# [Dataset records]
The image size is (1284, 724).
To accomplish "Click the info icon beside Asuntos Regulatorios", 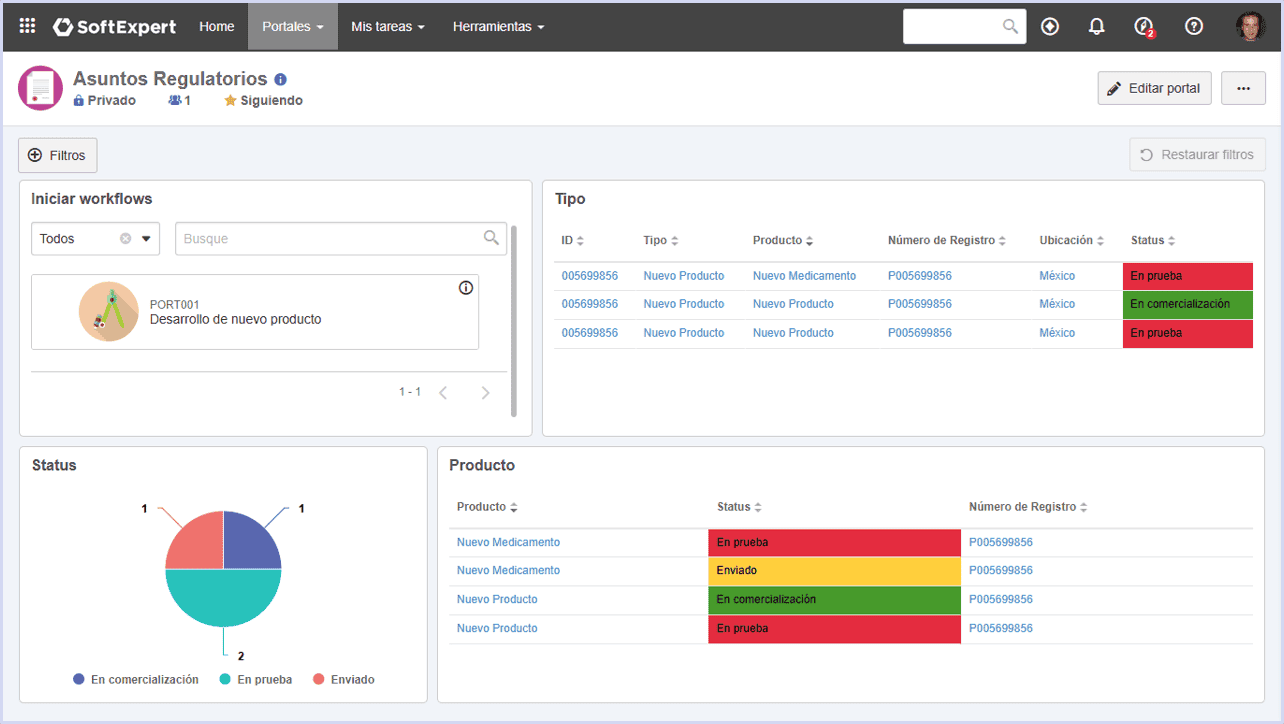I will (281, 79).
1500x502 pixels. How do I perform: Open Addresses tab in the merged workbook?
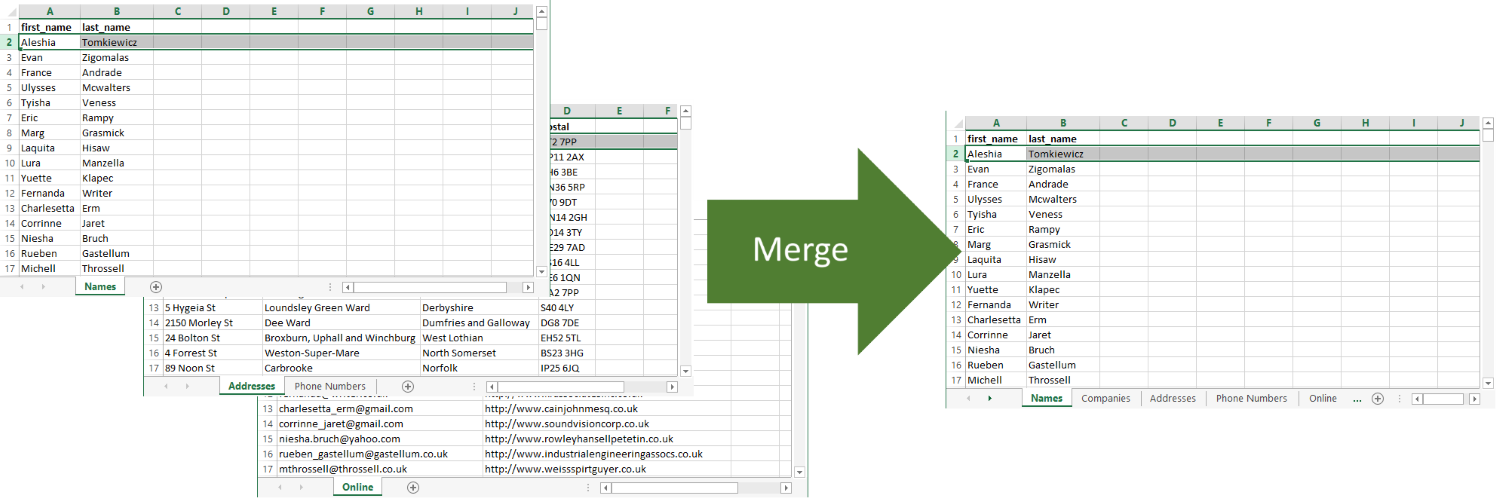point(1172,398)
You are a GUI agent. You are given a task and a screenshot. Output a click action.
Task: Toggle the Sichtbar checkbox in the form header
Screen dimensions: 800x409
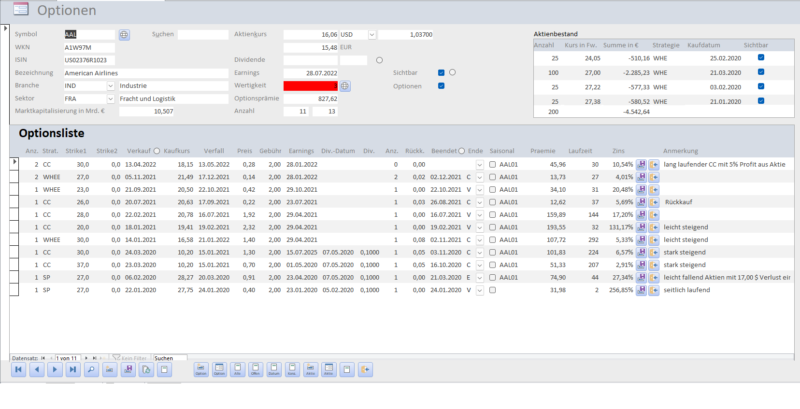pos(441,73)
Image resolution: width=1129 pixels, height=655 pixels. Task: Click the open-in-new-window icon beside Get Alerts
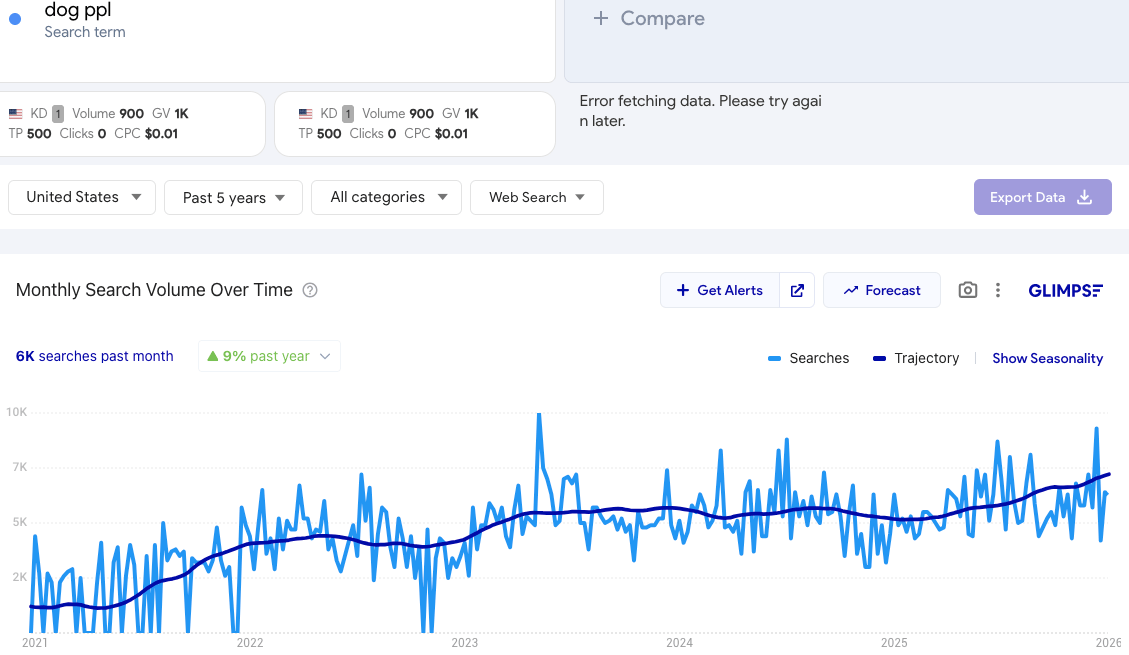(797, 290)
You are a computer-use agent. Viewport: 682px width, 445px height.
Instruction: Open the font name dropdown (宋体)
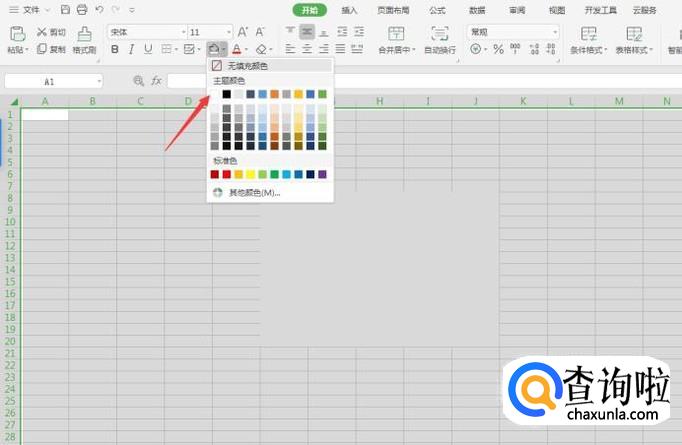tap(145, 32)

# [Directions]
Everything from the line with "Screen dimensions: 800x409" through the last line of the listing above is to be copied exactly, both ends included, except the pictures.

# [Reply]
Screen dimensions: 800x409
pos(441,73)
Image resolution: width=1129 pixels, height=655 pixels. Task: Click the open-in-new-window icon beside Get Alerts
(797, 290)
You are a computer-use agent. Viewport: 682px width, 445px height.
Instruction: Open the font name dropdown (宋体)
tap(145, 32)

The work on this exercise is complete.